With new and more robust data on its way, Bondurant looks ahead: “Down the line, are we shifting market share? Are we concentrating our spend with fewer hotel chains? Are we going to bundle our meeting spend with our transient travel? I think there's a lot to be determined. “I'm very passionate about this because I'm passionate about doing the right thing for the company, and about saving money and risk aversion. I think the processes that we have in place have really defined what that looks like and protected Amgen, and will continue to give us the best value for our dollar.”

Tech Tools

Amgen is sourcing its meeting sites and capturing data using the StarCite system, but StarCite is just one of a number of companies with Web-based solutions to companies' meeting consolidation needs. Here are some of the industry leaders:

Driving Compliance

Selling the e-RFP at Amgen has been an ongoing responsibility for Betsy Bondurant, CMP, associate director, meeting planning and trade show, for Amgen in Thousand Oaks, Calif. She says it's often nonprofessional planners who need the most coaxing. “There are people who enjoy meeting planning. You just have to educate them that the contracting and sourcing part can be easily divorced from the tactical meeting portion and that they're really two different disciplines.”

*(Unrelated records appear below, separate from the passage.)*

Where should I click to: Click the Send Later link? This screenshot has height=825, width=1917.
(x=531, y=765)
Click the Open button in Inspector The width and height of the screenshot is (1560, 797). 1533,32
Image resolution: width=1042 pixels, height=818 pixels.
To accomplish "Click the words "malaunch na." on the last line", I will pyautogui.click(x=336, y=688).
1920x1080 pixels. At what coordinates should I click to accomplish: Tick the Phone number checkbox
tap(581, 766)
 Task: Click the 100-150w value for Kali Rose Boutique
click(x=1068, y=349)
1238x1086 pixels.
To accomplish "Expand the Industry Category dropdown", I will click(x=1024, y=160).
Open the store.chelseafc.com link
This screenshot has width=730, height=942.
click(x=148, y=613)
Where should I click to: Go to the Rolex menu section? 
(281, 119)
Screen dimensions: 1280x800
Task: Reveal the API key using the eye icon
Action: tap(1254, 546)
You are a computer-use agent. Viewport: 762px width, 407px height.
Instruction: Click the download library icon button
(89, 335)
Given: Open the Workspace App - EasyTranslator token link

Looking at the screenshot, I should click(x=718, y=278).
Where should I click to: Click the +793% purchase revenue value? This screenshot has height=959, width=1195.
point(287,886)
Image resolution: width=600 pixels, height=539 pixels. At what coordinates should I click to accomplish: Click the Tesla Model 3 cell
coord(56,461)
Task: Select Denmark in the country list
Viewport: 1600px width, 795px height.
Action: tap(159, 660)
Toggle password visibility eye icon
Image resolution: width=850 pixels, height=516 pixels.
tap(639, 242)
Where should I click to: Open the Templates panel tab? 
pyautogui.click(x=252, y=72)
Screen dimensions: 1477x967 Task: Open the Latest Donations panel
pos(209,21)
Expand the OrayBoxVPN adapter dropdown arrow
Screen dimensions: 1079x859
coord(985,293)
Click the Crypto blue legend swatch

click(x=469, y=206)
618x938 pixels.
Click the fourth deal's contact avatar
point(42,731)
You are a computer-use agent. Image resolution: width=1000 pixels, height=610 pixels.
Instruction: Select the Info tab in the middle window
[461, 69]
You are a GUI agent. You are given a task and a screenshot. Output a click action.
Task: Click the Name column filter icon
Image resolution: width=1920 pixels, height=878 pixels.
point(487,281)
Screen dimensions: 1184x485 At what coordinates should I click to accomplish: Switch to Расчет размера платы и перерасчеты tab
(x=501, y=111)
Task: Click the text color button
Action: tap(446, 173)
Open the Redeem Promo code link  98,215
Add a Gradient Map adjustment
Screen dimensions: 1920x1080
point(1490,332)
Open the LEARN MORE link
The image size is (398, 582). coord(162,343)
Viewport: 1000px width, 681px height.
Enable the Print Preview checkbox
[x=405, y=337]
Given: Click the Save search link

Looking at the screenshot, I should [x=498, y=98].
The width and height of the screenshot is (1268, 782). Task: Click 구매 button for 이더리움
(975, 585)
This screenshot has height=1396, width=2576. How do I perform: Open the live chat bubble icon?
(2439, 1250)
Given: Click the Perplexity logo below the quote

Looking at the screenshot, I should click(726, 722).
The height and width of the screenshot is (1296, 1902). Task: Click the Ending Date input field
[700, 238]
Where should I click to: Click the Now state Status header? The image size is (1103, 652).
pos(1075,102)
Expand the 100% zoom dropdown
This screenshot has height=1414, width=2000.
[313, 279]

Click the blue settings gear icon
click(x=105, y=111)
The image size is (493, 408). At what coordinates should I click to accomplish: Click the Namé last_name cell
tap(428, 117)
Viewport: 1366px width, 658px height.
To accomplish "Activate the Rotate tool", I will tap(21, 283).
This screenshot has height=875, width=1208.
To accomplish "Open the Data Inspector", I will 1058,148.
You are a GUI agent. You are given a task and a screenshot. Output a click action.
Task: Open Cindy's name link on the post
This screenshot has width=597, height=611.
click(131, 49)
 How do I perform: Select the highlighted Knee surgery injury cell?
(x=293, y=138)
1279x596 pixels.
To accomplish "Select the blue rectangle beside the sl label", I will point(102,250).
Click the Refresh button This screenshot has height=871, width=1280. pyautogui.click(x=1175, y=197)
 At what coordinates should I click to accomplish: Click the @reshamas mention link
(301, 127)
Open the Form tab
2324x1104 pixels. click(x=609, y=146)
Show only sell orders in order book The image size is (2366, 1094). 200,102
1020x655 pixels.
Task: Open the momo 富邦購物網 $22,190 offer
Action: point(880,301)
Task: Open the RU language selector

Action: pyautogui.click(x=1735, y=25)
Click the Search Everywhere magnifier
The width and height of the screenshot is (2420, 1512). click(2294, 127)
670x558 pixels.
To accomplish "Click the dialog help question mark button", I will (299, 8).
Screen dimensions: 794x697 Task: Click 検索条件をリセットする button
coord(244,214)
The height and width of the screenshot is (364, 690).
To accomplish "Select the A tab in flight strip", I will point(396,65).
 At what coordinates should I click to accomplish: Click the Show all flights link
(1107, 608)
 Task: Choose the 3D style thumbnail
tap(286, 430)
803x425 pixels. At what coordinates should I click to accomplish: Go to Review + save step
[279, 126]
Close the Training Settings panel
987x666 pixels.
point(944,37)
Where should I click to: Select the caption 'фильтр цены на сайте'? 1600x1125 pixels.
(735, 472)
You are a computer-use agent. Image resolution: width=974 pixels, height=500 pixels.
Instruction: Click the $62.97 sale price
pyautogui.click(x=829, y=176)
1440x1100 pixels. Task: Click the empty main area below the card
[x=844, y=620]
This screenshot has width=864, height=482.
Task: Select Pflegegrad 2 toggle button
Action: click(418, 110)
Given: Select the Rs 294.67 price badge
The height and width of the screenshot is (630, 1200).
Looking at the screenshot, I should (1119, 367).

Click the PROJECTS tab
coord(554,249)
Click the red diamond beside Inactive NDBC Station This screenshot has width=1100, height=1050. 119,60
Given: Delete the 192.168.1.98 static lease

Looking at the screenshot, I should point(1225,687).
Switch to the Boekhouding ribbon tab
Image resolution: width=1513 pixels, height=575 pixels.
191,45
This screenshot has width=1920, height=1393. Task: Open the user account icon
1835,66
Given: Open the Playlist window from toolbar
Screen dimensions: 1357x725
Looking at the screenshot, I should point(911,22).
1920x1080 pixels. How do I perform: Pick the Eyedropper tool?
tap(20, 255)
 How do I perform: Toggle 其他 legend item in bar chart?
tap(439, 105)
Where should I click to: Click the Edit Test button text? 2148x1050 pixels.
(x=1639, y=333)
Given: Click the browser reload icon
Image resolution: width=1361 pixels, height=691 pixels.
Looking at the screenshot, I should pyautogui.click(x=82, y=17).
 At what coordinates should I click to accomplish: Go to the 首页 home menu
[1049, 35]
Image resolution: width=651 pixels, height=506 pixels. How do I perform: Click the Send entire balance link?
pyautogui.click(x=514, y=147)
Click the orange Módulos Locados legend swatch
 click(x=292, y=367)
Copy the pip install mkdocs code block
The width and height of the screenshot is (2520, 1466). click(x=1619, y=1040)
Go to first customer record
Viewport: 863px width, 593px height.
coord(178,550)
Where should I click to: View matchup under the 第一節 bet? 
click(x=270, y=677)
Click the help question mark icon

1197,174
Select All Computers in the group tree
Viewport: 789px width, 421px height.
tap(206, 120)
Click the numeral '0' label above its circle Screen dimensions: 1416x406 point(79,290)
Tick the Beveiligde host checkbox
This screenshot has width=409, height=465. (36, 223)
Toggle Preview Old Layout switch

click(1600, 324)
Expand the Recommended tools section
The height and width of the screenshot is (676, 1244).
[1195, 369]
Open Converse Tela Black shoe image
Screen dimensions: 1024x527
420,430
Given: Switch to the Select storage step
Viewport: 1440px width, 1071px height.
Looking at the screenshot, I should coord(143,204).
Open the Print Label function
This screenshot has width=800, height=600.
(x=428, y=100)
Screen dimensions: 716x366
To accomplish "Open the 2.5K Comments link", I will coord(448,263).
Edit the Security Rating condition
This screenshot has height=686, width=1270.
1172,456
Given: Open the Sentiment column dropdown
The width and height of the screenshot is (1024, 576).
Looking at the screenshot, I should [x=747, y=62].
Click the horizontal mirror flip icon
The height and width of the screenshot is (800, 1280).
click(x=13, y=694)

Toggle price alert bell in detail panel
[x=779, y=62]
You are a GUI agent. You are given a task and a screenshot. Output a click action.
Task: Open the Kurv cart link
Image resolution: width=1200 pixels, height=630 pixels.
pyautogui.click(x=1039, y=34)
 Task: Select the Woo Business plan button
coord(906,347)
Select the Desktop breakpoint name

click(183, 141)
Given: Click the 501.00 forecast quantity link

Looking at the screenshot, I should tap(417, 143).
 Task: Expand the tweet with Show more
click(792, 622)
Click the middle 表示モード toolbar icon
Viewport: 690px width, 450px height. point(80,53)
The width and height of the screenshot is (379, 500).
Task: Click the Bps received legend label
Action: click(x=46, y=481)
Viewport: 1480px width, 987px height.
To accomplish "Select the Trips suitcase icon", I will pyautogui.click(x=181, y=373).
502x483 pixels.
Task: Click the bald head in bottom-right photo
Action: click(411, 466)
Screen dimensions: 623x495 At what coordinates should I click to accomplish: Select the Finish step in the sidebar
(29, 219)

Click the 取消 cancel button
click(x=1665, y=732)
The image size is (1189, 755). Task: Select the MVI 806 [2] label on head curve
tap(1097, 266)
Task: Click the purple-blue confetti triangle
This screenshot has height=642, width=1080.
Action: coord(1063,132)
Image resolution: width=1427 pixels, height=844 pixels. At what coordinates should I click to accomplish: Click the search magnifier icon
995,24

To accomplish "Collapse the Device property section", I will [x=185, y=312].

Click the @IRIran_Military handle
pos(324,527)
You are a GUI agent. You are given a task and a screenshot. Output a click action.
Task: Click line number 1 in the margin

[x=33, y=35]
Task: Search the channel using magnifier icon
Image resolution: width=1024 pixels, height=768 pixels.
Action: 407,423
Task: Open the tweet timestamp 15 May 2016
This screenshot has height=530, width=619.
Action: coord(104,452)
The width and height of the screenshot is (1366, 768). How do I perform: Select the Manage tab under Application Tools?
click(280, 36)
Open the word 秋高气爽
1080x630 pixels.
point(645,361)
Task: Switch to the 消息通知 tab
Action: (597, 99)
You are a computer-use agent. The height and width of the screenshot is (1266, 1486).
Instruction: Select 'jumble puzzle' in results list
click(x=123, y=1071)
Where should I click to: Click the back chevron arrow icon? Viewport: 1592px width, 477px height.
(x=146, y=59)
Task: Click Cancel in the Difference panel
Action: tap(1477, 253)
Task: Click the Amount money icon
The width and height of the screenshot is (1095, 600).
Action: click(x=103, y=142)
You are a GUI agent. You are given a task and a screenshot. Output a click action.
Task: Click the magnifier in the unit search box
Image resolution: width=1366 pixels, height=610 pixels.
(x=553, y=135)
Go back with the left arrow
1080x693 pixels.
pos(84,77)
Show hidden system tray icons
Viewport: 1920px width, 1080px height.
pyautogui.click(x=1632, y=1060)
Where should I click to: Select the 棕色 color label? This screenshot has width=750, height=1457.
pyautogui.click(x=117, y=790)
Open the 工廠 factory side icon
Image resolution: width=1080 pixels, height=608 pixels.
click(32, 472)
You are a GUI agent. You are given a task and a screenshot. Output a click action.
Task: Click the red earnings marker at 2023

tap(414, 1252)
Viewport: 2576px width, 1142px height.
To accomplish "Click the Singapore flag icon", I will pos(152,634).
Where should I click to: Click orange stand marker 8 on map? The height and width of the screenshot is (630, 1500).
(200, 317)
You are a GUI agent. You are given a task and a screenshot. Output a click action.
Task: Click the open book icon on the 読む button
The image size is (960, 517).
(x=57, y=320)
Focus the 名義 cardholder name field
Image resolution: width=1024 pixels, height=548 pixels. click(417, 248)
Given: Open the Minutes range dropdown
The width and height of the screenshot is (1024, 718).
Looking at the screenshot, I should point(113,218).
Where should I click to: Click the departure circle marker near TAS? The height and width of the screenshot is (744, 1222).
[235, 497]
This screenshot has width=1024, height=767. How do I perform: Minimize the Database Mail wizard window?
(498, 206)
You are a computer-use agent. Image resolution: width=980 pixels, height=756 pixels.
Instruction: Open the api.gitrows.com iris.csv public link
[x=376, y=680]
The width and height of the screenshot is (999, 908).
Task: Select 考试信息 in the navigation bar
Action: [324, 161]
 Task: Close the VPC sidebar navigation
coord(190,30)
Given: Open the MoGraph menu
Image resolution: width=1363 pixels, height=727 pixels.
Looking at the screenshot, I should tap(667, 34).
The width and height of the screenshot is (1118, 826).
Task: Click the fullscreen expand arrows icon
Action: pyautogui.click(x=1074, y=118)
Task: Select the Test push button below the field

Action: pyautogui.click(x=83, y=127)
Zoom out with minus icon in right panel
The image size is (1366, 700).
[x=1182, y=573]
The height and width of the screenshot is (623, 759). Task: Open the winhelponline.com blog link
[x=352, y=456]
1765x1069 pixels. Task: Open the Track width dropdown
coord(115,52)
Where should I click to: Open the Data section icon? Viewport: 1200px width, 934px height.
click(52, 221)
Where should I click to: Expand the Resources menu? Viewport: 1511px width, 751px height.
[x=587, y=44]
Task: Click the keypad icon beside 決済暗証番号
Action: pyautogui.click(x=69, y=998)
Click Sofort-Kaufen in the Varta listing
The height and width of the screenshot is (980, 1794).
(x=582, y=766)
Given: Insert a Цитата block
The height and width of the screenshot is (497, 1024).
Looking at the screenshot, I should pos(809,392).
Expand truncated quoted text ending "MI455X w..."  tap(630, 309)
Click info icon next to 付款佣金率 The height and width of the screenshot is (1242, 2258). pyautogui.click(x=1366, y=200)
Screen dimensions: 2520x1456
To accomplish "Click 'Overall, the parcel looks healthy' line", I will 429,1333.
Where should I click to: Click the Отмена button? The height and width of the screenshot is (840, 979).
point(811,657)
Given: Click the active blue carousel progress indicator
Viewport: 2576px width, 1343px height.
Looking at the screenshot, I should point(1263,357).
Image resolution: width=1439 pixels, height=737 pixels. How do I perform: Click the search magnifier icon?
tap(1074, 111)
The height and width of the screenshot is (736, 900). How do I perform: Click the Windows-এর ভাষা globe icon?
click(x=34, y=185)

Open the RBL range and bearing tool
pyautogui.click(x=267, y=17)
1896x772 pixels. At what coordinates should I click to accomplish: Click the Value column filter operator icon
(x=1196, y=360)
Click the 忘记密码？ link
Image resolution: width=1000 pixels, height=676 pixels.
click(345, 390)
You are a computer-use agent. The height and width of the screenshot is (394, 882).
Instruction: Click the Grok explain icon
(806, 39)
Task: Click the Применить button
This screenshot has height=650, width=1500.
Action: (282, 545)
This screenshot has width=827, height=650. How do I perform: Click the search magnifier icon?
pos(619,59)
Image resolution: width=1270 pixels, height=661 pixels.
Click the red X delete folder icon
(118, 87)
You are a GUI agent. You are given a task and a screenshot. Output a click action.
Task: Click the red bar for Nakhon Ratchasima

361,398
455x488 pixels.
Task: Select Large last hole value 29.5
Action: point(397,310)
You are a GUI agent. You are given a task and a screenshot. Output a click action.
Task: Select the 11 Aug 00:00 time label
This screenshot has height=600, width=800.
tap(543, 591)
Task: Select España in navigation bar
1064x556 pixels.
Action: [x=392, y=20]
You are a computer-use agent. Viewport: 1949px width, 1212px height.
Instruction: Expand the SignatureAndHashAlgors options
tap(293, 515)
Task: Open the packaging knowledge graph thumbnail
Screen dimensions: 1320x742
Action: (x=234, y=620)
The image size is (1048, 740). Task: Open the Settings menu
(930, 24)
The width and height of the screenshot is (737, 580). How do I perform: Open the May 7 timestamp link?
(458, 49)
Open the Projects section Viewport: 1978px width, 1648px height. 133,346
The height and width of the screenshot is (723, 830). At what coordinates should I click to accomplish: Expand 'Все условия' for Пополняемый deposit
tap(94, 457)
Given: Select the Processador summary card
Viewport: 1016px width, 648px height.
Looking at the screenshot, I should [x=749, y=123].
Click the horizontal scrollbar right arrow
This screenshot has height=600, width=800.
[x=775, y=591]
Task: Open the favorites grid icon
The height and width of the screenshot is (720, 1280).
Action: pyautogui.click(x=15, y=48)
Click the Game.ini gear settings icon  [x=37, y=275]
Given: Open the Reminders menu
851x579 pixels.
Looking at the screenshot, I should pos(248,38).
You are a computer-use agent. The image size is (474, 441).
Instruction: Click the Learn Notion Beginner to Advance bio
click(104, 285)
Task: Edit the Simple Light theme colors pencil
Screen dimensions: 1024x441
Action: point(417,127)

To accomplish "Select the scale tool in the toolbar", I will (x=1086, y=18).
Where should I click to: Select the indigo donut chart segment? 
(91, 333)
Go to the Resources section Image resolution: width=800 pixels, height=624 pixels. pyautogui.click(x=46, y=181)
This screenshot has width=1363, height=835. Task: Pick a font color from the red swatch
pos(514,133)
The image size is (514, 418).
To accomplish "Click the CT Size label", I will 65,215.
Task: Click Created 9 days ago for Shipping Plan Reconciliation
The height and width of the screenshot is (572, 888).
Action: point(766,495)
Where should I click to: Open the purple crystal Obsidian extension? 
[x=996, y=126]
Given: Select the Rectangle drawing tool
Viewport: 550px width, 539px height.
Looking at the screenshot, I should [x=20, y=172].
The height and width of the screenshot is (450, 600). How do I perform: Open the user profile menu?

Bondurant makes sure to focus on the benefits of the new process, explaining that planners can expect to see lower rates, save themselves time, and have the contract negotiation taken care of. “A light bulb goes on, and they think ‘Amgen is liable. Why don't I let the experts do this for me?’ and to us the risk aversion and cost avoidance is huge,” says Bondurant.

She has spread the word about e-RFPs using brown-bag seminars — “lunch and learns” — inviting administrative coordinators and meeting planners to hear about the process. And with the new corporate mandate to source meetings through StarCite, everyone who does meetings on behalf of Amgen has also been invited to participate in a conference call to walk through the new process. And in the case of the medical education companies and independent planners, Bondurant has also written letters about the new policies.

“We're being somewhat understanding. This is a new process; you're not going to get 100 compliance,” Bondurant says.